Monday, November 17, 2008

Late in the season

After two weeks of being unable to do my bike/bus commute because of rain and time commitments, many election-related (result: woohoo!), I was back at it again last Monday. I don't recall that in nearly 25 years of bike commuting, I'd ever bike-commuted past the change from Daylight Savings Time, but in recent years as I've geared up with lights and high-visibility clothing, I've started feeling more confident about riding in the dark and rain, though I still don't like riding in both.

So with the switch from Daylight Savings Time in the rear-view, when the pavement's dry and the forecast not looking too bad, I'm still riding. Some others are, too -- I've seen at least 10 other bikes headed downtown each of the last three days I've ridden since last Monday.

Two weeks ago I noticed that there seemed to be a lot more auto traffic on the roads than I've seen for most of the year -- I suspect that as gas gets cheaper, people are getting back to driving.
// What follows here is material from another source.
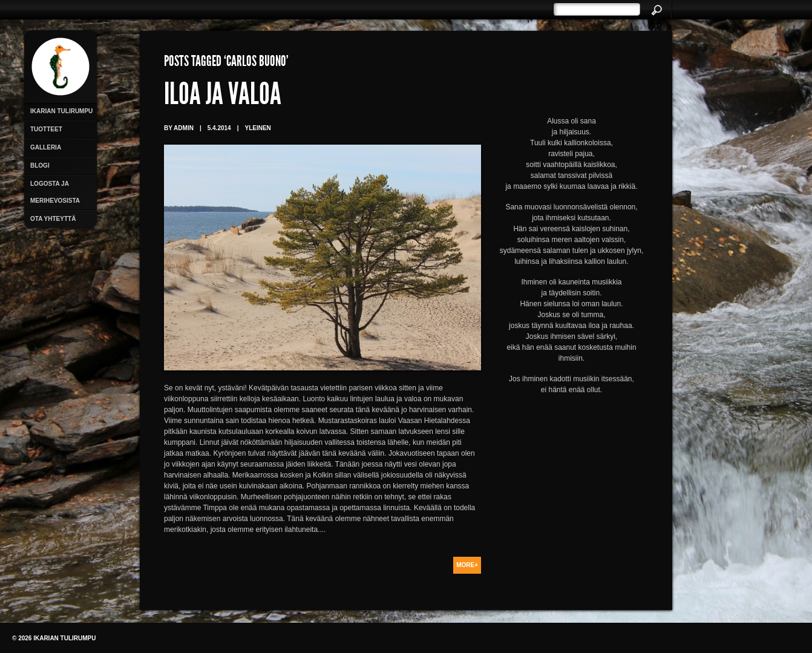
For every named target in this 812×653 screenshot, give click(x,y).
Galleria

The resulting congestion has been adding about 10 minutes on the occasions when I must drive on my commute between North Seattle and Tukwila. Heck, one day two weeks ago, as I started down Aurora Ave south to the ship canal, I saw that traffic on that road was completely stopped, so I took to the side streets and on getting down to Leary Way in Fremont, I saw that it was totally jammed in both directions toward the Fremont Bridge and Ballard Bridge. So after 10-15 minutes of fruitless driving, trying to get across the ship canal, with the radio telling me that I-5 was jammed, too, I actually drove back home so that I could switch my car for my bike, even with rain in the afternoon forecast, so that I would be able to get to work without sitting in that much more traffic. 'Course, once I got home I learned that traffic on the freeway wasn't so bad after all, so I got back in the car and drove the rest of my otherwise uneventful commute. I learned later that traffic had been stopped on Aurora Avenue due to a jumper on the bridge. Rest In Peace, fellow traveler.
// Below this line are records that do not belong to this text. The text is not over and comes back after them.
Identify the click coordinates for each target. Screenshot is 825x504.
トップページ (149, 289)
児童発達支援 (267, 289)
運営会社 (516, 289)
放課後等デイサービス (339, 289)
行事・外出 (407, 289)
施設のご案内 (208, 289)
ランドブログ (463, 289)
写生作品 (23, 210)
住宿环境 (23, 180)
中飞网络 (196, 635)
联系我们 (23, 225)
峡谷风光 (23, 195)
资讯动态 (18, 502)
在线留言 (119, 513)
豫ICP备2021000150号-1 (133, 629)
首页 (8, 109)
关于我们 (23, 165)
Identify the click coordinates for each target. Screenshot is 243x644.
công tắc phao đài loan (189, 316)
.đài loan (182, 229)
On my bike ride home from downtown last Monday, a Vespa-like motor scooter rode along on the sidewalk/bike lane ahead of me across the Fremont Bridge and in the bike lane through downtown Fremont, skimming past all of the traffic in the lanes, which were packed because the bridge had just opened. What's up with that? Even stranger, when I politely asked its rider to keep it off the sidewalk, her reply quickly rose to full volume, screaming that "MY [garbled] IS BROKEN!". I was already past by that time and starting up the big Fremont Ave hill, and she didn't seem to be in any distress (other than yelling at me), so I didn't stay for details.

Another funny thing is on 3rd Ave downtown during rush hour, where that street is supposed to be closed to everyone but buses and bicyclists during rush hour. Twice last Friday, both in the morning and evening, I was riding there with cars which totally ignored that law, once even when a police car was present. The second time, Friday evening,  it was a pair of motorcyclists. There was a big jam of buses, I think at Pike, which I rode past in the left lane, and when I'd gotten most of the way through I started hearing loud motor noises behind me. When I got all the way past and was looking to merge right again I heard those loud motor sounds get into the right lane and then blow past me. It was a pair of large guys in black leather on large Harleys. One leaned over at the next, inevitable stop light and told me "You're holding up traffic!"

The irony was a bit much. Here he was riding illegally, but going out of his way to tell me that that I was holding him and his buddy up. Friday night, I guess.

"No I'm not," I said back to him, and that was pretty much that. They went tearing away at the next red light, but of course there's lots of traffic on that street so I remained right behind them until several blocks later when I turned right and they went on.

More and more I find that riding as if I'm driving, taking the middle of the lane when there's any doubt about whether it would be dangerous for someone to pass me, is the safest way to go, a few morons on motorbikes notwithstanding, especially when I'm wearing high-visibility gear and lit up like Christmas. And especially when I'm riding downtown, where all anyone is doing is moving to the next red light anyway, so average speeds are very close to bicycling speed.